The Dimes, The King Can Drink The Harbour Dry

The King Can Drink The Habour Dry, the latest release from Portland’s rising folk-poppers The Dimes isn’t so much a concept record as it is an homage. Lyrically and musically, this seven piece band are clearly students of history. Sounding like a cross between a mellow and pratical Beach Boys and a slightly exuberant Elliot Smith, The Dimes delivers a remarkable pop record filled with stories of early day Boston. In a sense, The Dimes are chroniclers. And on The King Can Drink The Harbour Dry, they’ve created a dramatic and poignant history lesson.

Each and every track on The King Can Drink… seems fit for the next Wes Anderson movie. Ranging from the quiet, poetic sway of “The Liberator,” which tells the tale of William Lloyd Garrison and his abolitionist newspaper to the playful acoustic melody of “Ballad Of Winslow Homer,” The King Can Drink… is soundtrack music of the finest degree. Each of twelve tracks spin yarns without ever overdoing it, not the least of which being the swampy groove of “Charles Street.”

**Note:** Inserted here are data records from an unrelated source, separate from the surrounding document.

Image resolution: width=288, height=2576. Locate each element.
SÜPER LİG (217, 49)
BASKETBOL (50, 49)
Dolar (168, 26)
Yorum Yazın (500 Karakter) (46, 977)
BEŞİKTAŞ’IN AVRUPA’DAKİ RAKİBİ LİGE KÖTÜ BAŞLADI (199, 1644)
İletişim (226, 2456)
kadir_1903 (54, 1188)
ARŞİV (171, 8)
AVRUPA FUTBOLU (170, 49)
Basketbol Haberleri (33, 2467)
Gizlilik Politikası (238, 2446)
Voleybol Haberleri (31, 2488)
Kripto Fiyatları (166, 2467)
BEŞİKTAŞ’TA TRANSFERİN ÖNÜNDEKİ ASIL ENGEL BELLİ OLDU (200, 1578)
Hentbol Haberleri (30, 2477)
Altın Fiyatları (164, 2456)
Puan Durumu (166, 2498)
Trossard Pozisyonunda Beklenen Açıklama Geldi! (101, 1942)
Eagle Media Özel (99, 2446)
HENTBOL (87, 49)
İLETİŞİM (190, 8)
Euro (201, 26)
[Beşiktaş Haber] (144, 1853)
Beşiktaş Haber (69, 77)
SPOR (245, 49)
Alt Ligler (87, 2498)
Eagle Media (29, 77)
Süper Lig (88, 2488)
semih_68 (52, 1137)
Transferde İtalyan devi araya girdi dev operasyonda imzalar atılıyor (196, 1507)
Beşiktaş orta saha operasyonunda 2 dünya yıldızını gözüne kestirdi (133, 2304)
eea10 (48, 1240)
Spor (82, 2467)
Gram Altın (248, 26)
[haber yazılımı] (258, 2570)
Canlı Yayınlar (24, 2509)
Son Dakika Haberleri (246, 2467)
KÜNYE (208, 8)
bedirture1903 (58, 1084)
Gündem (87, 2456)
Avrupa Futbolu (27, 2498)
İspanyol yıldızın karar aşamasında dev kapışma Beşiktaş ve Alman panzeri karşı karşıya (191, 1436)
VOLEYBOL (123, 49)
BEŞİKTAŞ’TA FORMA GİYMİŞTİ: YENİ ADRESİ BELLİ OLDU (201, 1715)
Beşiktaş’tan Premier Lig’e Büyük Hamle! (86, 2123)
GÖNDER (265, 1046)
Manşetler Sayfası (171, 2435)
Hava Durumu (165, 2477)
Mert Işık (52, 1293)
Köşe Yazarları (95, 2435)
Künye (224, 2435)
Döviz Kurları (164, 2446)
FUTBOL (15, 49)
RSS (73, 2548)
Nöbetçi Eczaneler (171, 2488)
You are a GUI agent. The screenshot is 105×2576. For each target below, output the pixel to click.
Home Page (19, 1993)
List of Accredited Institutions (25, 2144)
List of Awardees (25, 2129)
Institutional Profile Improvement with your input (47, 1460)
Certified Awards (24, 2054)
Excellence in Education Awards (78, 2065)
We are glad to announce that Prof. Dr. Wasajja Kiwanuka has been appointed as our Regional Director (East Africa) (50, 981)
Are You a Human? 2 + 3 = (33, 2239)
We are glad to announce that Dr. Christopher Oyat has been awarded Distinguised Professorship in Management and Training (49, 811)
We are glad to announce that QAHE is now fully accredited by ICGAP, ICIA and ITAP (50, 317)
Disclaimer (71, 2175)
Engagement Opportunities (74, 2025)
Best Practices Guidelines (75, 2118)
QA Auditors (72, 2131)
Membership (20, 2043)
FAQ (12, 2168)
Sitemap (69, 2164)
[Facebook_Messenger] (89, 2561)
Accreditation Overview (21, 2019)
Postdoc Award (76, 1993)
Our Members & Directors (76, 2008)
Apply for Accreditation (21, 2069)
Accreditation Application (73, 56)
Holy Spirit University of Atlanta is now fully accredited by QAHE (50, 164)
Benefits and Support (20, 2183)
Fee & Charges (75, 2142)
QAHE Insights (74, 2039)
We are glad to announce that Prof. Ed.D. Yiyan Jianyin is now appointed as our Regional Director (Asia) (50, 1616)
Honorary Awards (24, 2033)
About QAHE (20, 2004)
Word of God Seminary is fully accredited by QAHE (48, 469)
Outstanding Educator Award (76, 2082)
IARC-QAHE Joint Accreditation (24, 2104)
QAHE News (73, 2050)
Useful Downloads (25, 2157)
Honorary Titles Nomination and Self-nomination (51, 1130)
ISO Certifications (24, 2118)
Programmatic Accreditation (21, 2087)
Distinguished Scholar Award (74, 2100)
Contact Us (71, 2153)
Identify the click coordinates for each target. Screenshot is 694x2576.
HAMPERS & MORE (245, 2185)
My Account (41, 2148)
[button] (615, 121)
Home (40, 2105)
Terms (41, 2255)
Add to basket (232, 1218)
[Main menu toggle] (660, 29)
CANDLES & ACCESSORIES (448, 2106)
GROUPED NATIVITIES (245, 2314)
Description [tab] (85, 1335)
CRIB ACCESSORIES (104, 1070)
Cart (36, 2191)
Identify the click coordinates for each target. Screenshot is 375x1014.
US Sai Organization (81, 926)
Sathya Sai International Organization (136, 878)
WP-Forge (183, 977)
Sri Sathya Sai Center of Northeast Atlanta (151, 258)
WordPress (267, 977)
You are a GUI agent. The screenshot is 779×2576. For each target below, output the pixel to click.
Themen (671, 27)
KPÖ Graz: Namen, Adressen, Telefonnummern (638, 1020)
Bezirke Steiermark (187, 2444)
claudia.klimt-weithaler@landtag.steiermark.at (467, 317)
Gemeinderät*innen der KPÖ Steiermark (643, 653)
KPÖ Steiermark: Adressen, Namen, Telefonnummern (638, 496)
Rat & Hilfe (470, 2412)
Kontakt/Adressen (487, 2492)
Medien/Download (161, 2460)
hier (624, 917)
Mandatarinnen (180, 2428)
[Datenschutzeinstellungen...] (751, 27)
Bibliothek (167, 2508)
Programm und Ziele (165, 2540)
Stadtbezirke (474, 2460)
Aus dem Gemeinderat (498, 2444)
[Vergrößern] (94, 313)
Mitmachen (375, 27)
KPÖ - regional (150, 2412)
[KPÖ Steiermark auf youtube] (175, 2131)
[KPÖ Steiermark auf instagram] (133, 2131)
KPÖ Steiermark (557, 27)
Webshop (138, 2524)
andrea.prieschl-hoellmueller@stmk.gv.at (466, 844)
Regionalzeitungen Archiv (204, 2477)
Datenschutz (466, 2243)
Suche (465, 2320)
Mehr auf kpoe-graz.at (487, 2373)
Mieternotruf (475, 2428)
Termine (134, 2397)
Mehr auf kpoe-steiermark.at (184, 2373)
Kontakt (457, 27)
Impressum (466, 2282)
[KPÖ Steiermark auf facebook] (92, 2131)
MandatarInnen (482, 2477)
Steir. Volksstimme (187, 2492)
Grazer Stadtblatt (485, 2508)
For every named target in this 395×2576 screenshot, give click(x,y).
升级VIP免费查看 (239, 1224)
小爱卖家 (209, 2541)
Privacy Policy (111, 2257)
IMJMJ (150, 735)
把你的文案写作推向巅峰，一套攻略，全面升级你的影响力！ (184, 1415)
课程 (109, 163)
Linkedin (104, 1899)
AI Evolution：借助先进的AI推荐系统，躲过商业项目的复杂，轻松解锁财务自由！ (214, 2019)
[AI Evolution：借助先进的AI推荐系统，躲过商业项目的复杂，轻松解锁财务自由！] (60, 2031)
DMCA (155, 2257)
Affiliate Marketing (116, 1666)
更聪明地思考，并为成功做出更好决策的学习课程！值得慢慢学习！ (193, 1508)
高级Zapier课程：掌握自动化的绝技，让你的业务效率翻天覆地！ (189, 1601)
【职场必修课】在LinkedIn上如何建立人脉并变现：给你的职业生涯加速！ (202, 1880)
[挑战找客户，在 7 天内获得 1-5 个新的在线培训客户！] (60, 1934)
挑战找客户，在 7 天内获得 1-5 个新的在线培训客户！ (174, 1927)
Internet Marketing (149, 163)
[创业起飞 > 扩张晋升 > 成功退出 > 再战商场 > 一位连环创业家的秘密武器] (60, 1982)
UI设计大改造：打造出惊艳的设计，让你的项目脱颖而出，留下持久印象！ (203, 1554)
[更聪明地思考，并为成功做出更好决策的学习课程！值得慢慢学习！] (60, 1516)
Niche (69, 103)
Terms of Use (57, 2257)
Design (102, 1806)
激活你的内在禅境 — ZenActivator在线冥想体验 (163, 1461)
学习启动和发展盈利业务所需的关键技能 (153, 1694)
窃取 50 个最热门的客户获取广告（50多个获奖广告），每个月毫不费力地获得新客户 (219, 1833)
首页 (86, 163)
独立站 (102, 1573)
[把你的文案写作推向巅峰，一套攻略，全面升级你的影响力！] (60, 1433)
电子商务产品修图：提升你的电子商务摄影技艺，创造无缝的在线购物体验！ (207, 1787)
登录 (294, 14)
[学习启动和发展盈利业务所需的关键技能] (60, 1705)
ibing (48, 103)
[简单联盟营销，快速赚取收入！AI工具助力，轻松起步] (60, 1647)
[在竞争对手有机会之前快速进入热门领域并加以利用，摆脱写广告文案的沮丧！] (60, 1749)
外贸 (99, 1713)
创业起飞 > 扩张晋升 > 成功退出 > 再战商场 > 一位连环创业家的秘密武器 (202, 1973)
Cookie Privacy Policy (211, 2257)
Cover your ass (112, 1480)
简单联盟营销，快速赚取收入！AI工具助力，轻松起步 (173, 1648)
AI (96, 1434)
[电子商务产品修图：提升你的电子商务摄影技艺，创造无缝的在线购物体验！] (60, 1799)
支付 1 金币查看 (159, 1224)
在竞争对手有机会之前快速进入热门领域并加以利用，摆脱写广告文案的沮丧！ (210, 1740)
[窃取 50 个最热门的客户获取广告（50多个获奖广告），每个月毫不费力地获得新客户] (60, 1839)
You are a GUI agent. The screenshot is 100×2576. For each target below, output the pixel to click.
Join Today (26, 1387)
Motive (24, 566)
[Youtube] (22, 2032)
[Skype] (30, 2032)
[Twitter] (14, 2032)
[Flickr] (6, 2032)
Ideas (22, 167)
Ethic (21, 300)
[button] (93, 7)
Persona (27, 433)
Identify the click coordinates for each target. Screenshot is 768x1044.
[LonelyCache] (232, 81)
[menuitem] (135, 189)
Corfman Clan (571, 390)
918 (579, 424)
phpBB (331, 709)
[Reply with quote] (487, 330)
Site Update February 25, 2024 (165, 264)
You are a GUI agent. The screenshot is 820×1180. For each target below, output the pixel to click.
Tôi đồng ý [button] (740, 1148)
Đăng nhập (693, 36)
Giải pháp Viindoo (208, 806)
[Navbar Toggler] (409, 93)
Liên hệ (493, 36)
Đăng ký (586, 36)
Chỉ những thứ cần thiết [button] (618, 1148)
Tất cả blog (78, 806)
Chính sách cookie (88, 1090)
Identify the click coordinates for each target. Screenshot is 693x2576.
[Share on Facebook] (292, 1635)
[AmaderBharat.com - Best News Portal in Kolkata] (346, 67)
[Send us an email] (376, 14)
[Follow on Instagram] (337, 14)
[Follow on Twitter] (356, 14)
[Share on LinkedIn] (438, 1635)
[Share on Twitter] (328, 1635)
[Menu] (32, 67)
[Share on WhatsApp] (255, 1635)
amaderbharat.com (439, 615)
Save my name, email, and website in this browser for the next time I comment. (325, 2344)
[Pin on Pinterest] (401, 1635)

Though Bostonians may find this record a little more enticing than most, The Dimes deserve a stamp of respect for turning what could have been, musically speaking, a hit record for the indie masses. Some may complain that The King Can Drink… is a little tough to digest lyrically, which is fine. I think those same people probably slept through history class, never allowing themselves to fall under the spell of yesteryear.